On pourrait admettre, conformément aux représentations largement répandues à cette époque, que les enfants soient punis pour les péchés de leurs pères. Mais, outre le fait qu’un tel châtiment des uns à la place des autres peut difficilement être considéré comme juste, il n’est en outre pas vraiment un châtiment : après sa mort, l’impie ne saura plus rien de ce qui se passe dans le monde des vivants, y compris avec ses propres enfants (v. 19-21).

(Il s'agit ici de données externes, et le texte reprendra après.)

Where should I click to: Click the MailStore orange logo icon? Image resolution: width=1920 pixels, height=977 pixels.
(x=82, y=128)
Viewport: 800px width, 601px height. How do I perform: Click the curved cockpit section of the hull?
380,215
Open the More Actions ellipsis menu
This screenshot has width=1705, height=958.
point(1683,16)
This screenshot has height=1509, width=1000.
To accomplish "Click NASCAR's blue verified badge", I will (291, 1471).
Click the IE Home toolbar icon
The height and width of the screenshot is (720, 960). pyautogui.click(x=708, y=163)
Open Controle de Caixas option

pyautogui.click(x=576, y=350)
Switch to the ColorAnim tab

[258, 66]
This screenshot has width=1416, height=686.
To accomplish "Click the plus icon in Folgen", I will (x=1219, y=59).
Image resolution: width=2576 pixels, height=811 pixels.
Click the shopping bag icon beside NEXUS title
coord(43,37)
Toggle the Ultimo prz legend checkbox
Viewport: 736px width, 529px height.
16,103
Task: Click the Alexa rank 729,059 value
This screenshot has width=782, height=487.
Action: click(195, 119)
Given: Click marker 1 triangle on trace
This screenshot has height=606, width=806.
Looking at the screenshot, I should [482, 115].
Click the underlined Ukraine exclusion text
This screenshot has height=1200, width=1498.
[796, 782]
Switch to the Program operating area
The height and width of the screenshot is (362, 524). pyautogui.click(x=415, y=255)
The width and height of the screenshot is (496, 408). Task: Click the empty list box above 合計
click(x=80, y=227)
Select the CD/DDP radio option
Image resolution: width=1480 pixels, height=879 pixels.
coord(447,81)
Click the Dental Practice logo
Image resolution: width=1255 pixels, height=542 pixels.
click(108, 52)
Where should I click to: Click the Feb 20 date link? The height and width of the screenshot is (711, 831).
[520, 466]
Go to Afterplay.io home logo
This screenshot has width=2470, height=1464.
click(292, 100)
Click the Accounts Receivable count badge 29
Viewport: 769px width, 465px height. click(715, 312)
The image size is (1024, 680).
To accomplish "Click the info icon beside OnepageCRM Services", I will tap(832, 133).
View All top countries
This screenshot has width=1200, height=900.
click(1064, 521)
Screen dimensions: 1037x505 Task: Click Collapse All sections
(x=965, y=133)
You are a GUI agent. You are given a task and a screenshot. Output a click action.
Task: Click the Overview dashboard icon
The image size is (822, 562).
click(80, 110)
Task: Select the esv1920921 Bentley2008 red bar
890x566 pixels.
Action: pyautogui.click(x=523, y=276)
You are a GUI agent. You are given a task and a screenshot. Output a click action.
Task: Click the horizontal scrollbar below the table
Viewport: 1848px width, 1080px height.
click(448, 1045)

Bien sûr, Dieu sait mieux que quiconque quand, qui et comment juger (v. 22), mais la question de la justice reste alors sans réponse ; car dans un monde où les impies prospèrent et les justes souffrent, on ne peut guère parler de justice (v. 23-25). Si l’on se souvient en outre que le judaïsme postexilique ne connaît rien d’une rétribution après la mort, que la mort ne fait qu’égaliser tous les hommes (v. 25-26), il apparaît alors qu’il n’y a pas de justice non seulement dans le monde des vivants, mais aussi dans le monde des ombres. Et s’il en est ainsi, toutes les grandes paroles des amis de Job sur le châtiment qui attend l’impie ne valent rien (v. 27-34). Job ne répond évidemment pas à ses amis par simple goût de la polémique. Pour lui, la prospérité de l’impie et les malheurs du juste deviennent une preuve supplémentaire que Dieu, semble-t-il, ne se soucie pas des hommes. Il perçoit cette situation comme une partie de cette absurdité que sont devenus pour lui le monde et sa propre vie depuis que le Dieu de la religion ne lui suffit plus. Et les sentences courantes sur le bien et le mal ne pouvaient plus l’aider en rien.